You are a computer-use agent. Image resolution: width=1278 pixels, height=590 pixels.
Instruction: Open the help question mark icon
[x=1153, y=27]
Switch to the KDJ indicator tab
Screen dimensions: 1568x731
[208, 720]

**AIM OF THE TASK:** Line by line, repeat everything in the records verbatim.

**TASK RESULT:**
You are a computer-use agent. Image resolution: width=1278 pixels, height=590 pixels.
Instruction: Open the help question mark icon
[x=1153, y=27]
Switch to the KDJ indicator tab
Screen dimensions: 1568x731
[208, 720]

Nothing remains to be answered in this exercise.